Il vous est sans doute arrivé de contempler, dans une église ou dans un musée, tel ou tel de ces chefs d’œuvres , peints au XVè ou XVè siècles par des artistes célèbres, et qui sont composés de 3 volets, souvent articulés, dont les panneaux de gauche et de droite peuvent se rabattre sur la partie centrale : on appelle ce genre de peintures des « triptyques »… (Vous en trouvez un au bas du verso de votre feuille)  Pourquoi est-ce que je vous dis cela ? C’est bien simple : la liturgie du Jeudi-Saint nous propose 3 lectures, qui évoquent 3 scènes bibliques : il serait facile de les représenter sous forme de triptyque ; pour ne pas trop prolonger notre célébration, nous n’avons lu que deux des trois scènes, mais les trois sont importantes pour bien saisir l’esprit de la liturgie de ce jour. Voici donc 3 tableaux (ou 3 scènes) : au Centre, bien entendu, se trouve le repas du Seigneur – à gauche, nous voyons l’Agneau Pascal – et à droite le Lavement des pieds : chaque scène mériterait d’être contemplée longuement, mais je voudrais souligner plutôt ce qui en fait l’unité profonde .

Regardons d’abord le volet de « L’Agneau pascal »… Vous savez à quoi il fait allusion : à la Sortie d’Egypte sous la conduite de Moïse. La mémoire de ce fait merveilleux s’était gravé à tout jamais dans la mémoire du Peuple, et chaque année, les Juifs devaient manger l’Agneau Pascal, en souvenir de l’Agneau que leurs Pères avaient immolé et mangé avant de sortir d’Egypte : le chair de l’Agneau avait été leur nourriture, et de son sang les portes des maisons avaient été marquées, pour épargner la mort aux premiers-nés, dernier fléau qui devait décider Pharaon à laisser enfin partir le peuple esclave…

Il se trouve que Jésus a voulu mourir au moment où les Juifs mangeaient l’Agneau Pascal. Les chrétiens ont tout de suite compris que, désormais, l’Agneau Pascal ne serait plus un animal, mais bien Jésus lui-même : voici pourquoi on lit aujourd’hui ce récit de l’Agneau Pascal.

Et nous « passons » de la figure à la réalité, avec le récit du dernier repas de Jésus.

Dans son récit, St Paul ne vise pas directement à faire œuvre d’historien, mais il écrit pour reprocher vivement aux Chrétiens de Corinthe, de galvauder le « repas du Seigneur » : la coutume des premiers chrétiens était de célébrer ce repas dans la maison de l’un d’entre eux, assez grande pour accueillir la communauté : il n’était pas question de faire cela à la synagogue, car ce « repas » était un rite nouveau, ignoré de la Tradition Juive ; il n’existait pas non plus encore d’églises, évidemment ! On se réunissait donc dans une maison « privée », et c’est ce qui commençait à donner lieu à bien des abus… Chacun apportait son repas, et les uns mangeaient beaucoup tandis que d’autres n’avaient que très peu ; il y en avait même qui buvaient plus que de raison ! St Paul s’enflamme donc contre ce dévoiement de « repas du Seigneur », et il rappelle à la raison les chrétiens égarés : ils défigurent le « repas du Seigneur » : et Paul d’en profiter pour leur rappeler ce qu’on lui a enseigné à lui-même à ce sujet… Et ce qu’on lui a enseigné, c’est exactement ce dont témoignent les Evangiles : Jésus a donné sa chair à manger et son sang à boire, la nuit même où il fut livré, et du même coup, il a institué le sacerdoce, en chargeant les apôtres de « faire cela en mémoire de Lui ». C’est cela que nous célébrons ce soir… et à chaque Eucharistie .
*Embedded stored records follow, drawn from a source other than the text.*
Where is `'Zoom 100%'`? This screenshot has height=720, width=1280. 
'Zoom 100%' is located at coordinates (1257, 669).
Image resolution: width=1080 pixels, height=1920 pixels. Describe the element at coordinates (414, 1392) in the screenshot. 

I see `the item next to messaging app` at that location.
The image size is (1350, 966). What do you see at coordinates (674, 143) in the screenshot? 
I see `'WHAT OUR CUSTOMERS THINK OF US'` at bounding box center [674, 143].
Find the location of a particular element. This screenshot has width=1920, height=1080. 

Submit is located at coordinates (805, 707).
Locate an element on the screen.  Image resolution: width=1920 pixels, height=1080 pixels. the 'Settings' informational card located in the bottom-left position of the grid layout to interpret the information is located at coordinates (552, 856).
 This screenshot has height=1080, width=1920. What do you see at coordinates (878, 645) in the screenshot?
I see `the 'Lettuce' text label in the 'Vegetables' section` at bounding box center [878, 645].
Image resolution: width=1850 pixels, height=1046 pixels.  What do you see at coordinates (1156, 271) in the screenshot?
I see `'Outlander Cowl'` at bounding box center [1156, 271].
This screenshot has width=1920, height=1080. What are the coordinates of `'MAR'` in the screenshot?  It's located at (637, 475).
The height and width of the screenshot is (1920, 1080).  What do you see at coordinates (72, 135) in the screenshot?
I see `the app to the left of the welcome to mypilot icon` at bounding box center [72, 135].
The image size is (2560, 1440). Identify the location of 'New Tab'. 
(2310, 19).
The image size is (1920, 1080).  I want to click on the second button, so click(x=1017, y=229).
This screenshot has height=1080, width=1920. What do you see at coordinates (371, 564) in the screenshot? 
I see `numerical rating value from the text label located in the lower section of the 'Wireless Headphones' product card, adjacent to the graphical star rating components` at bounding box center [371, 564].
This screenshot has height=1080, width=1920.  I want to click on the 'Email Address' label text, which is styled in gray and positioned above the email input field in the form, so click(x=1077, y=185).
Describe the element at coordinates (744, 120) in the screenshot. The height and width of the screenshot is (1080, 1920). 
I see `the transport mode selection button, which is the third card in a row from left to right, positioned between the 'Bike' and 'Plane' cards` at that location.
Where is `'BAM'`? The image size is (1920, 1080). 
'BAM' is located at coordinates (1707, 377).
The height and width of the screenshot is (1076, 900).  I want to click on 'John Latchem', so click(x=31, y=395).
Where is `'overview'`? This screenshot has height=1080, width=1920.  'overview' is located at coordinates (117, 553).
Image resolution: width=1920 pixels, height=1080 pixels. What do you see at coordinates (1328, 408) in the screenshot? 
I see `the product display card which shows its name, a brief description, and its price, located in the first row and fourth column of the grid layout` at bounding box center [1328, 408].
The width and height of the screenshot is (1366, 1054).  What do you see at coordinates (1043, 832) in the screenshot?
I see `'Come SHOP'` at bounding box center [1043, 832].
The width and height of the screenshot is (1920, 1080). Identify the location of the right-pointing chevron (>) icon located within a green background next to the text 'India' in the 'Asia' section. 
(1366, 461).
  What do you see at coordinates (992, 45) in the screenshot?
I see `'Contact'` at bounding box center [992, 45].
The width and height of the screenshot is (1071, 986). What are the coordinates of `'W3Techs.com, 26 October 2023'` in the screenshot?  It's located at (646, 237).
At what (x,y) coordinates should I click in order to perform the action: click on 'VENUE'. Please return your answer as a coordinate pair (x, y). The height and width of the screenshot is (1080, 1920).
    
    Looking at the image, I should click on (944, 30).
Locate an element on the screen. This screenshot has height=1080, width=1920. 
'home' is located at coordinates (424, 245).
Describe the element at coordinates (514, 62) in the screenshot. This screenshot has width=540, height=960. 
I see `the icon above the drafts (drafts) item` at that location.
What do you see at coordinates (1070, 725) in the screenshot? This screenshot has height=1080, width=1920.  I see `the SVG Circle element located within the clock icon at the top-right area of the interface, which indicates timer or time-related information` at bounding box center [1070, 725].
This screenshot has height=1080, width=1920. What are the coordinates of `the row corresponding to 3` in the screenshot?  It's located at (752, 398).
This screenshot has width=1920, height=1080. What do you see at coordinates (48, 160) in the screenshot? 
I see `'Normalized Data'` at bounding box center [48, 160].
Mais il manque encore un volet du triptyque : c’est celui que St Jean raconte dans son Evangile (alors qu’il ne parle pas de l’Eucharistie !) : le LAVEMENT DES PIEDS… Scène surprenante, et qui a heurté Pierre, lequel proteste vivement… Mais scène voulue expressément par Jésus, comme un commentaire vivant de sa vie, et surtout de sa Pâque : il accomplit un geste courant à l’époque, mais qui incombait aux esclaves… Lui, le « Maître et Seigneur », il joue le rôle de Serviteur : toute sa vie a été SERVICE, service du Père et Service des hommes, et sa mort rédemptrice est le plus grand service qu’il pouvait rendre à l’Humanité… Désormais l’Eucharistie a partie liée avec le service : il sera impossible de communier à Jésus Serviteur sans vouloir être soi-même Serviteur.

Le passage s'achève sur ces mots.